The Unity Profiler, Using it to clean up a game.

Edward Kim
3 min readJul 19, 2021

It has been a bit since my last post however I have some good stuff to show everyone in the next few posts. First however I want to go over the Unity Profiler.

Although I will not go into a super amount of detail but I think it is good to go over this, especially for myself.

The Profiler can be enabled through the window menu and what will you see?

The profiler menu can be really scary at first, however reading it isn’t too bad once we take a look at what it actually is showing. The first thing however is to first set the bottom left overview from Timeline to Hierarchy so we can actually read what we are looking at.

In this window I have disabled everything except for scripts and through this I can see how many resources are being used to run this game. Although it only shows in reality a few seconds at a time, it can be extremely useful by watching out for any spikes in frame rates so that we can get to the bottom of optimizing our game.

When paused we can scrub through to see the details of any spot currently recorded. One thing to note is that “EditorLoop” is showing that the Unity Editor is taking up quite a bit of resources, and unfortunately that will always be the case. BUT we can look out for certain other things to optimize our game.

For example in our player loop, the Camera.Render is taking up the most so the us take a look.

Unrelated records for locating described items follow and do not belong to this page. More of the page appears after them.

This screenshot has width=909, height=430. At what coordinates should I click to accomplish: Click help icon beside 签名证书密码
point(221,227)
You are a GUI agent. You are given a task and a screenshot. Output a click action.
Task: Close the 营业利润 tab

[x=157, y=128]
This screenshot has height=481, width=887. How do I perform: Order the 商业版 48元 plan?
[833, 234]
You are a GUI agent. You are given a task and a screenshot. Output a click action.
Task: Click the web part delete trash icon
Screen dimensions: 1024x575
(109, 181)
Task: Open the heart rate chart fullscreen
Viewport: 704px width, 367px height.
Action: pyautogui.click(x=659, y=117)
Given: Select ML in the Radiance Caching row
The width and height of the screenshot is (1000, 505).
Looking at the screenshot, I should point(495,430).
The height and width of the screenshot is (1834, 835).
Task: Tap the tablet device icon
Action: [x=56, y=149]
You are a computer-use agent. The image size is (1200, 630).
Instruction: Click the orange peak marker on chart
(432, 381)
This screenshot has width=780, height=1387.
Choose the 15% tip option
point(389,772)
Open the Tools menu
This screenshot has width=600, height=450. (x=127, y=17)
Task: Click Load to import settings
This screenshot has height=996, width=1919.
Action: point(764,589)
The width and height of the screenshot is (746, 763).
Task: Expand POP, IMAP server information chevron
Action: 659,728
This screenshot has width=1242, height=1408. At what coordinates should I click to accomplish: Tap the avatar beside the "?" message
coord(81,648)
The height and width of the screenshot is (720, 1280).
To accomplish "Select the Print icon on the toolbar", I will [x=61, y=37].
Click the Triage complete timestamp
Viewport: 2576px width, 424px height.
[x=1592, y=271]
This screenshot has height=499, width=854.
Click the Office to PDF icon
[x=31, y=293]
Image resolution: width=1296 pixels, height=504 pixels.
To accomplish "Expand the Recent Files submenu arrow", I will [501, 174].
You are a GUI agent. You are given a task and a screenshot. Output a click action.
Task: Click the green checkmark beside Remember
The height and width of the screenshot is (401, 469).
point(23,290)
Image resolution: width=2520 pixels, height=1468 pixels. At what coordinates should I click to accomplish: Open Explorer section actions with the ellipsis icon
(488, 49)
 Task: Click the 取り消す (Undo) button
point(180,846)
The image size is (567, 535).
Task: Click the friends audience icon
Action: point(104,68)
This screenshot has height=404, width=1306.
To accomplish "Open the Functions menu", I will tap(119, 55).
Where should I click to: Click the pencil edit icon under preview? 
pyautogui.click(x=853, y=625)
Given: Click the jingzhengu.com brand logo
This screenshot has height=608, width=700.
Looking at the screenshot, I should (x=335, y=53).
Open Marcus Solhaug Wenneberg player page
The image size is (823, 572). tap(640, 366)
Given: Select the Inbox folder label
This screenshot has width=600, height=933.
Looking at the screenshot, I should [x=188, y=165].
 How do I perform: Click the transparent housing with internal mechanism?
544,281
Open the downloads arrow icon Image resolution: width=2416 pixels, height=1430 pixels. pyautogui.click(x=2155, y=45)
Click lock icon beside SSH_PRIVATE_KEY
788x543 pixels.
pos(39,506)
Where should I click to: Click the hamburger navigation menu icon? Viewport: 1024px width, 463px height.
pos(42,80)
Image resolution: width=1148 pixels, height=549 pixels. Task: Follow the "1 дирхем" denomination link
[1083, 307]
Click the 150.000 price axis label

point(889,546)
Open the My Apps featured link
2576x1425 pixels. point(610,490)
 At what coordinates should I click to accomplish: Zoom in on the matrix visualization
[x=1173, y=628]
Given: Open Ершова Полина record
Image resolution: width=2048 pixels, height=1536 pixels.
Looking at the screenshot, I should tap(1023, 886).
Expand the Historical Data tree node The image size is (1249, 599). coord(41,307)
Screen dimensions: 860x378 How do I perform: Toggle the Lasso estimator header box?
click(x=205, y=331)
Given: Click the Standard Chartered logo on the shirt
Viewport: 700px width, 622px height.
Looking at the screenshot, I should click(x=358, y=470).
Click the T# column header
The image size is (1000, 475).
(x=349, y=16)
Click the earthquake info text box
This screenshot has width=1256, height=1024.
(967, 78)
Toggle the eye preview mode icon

By opening it up we can see a break down of EVERYTHING that may be eating up resources and a big thing to look out for is our GC allocation. GC Allocation is basically the memory usage concerning any Garbage Collection. One easy way to spot problems is when you see too high of a GC Alloc going on during spikes. In this case, the frames have been steady and the GC Alloc has been low, if we started to see a GC Alloc of around 30KB or more… now then we would have a problem.